En el diálogo, surge la aseveración de Uliánov: “El enemigo no es el tirano. El enemigo son los que lo desafían, porque ellos encienden en el pueblo la peligrosa ilusión de la libertad. Esos son los que hay que aplastar”. El Vladimir criollo, con su sonrisa de analista equidistante, asiente: “Exactamente. El problema no es Maduro. El problema es esa mujer que no se rinde, ese hombre que encarnó el voto del 28 de julio, y esa multitud de venezolanos que se atrevió a gritar cambio”. Hilario, con la boca grande y la voz desbordada de ira, remata batuqueando las manos: “Sí, el verdadero peligro son las gradas, esa oposición verdadera que no se resigna”. Pero todos saben que, cuando llega la hora de hablarle al tirano, Hilario se achica y musita con la boca chiquita, desde la sumisión.
Lo de ambos es un radicalismo de centro, tibieza: una fórmula tan absurda como perversa. Se proclaman moderados, pero su centro no es equilibrio, sino coartada. En una tiranía no hay centro posible: solo hay verdugos y víctimas. Esa supuesta moderación no es virtud, es miedo disfrazado de sensatez; no es búsqueda de justicia, es búsqueda de calma personal; no es compromiso político, es renuncia cómoda.
Su estrategia es siempre la misma y se reduce a tres dogmas. Primero, instalarse en un centro político inexistente, pretendiendo ser árbitros en un país sin reglas. Segundo, exhibir la permanencia en Venezuela como si fuese mérito vivir bajo el yugo de la dictadura cuando se vive callando y obedeciendo. Y tercero, convertir en negocio la liberación de presos políticos: liberaciones que siempre son un alivio y un motivo de celebración para las familias, pero que nada resuelven del drama nacional, porque no sustituyen al cambio político que es la única respuesta a la violación masiva de los derechos humanos.
La hipocresía es su marca.
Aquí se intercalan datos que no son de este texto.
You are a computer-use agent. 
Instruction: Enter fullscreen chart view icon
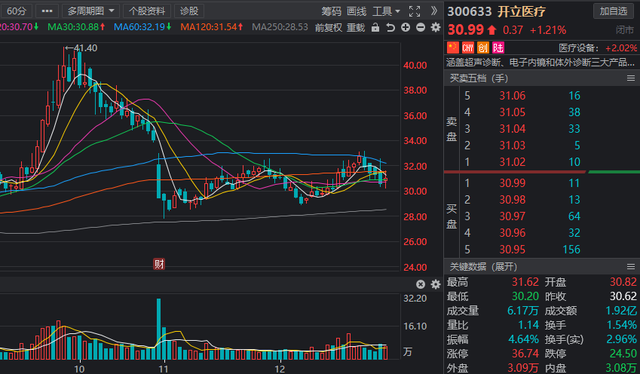[414, 11]
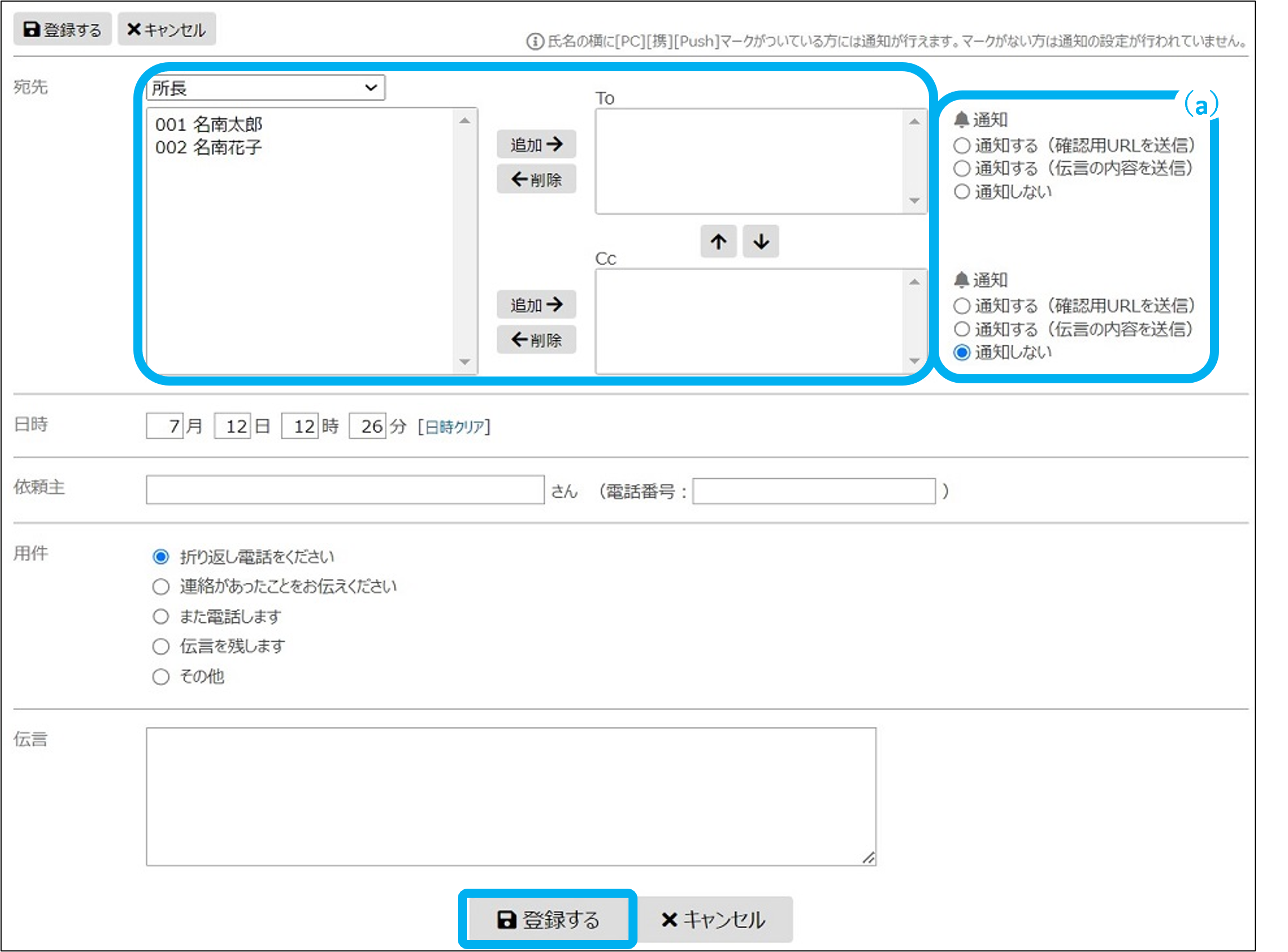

Nunca confiesan abiertamente los vínculos que mantienen con el régimen, solitarios y a destajo. Prefieren hablar pontificalmente de sensatez, de acuerdos, de convivencia, mientras se benefician del orden criminal que prolonga la agonía del país. Y en ese juego revelan su verdadera misión: no liberar a Venezuela, sino administrar la desesperanza (o, tal vez, causarla por mandato de Miraflores).
El contraste es doloroso pero nítido. Edmundo González Urrutia, Juan Pablo Guanipa y María Corina Machado representan hoy el liderazgo auténtico de la nación. El que se levantó el 28 de julio junto al pueblo. Hilario, en cambio, grita contra ellos con furia impostada, pero, repito, jamás levanta la voz contra Maduro. La diferencia es clara: unos luchan por la justicia; otros por la paz barata de del sojuzgamiento.
El diálogo de Uliánov y del trepador criollo, a la una de la tarde en ese salón imaginario, revela lo esencial: para ellos, el problema no es Maduro. El problema son el pueblo que exige libertad, así como la comunidad internacional que quiere acabar con el Cártel de los Soles y con el veneno de la cocaína. Y por eso, cuando la democracia renazca, la historia no los absolverá: los recordará como lo que fueron cómplices de la dictadura, banales servidores del mal y radicales de centro que eligieron el acomodo sobre la verdad.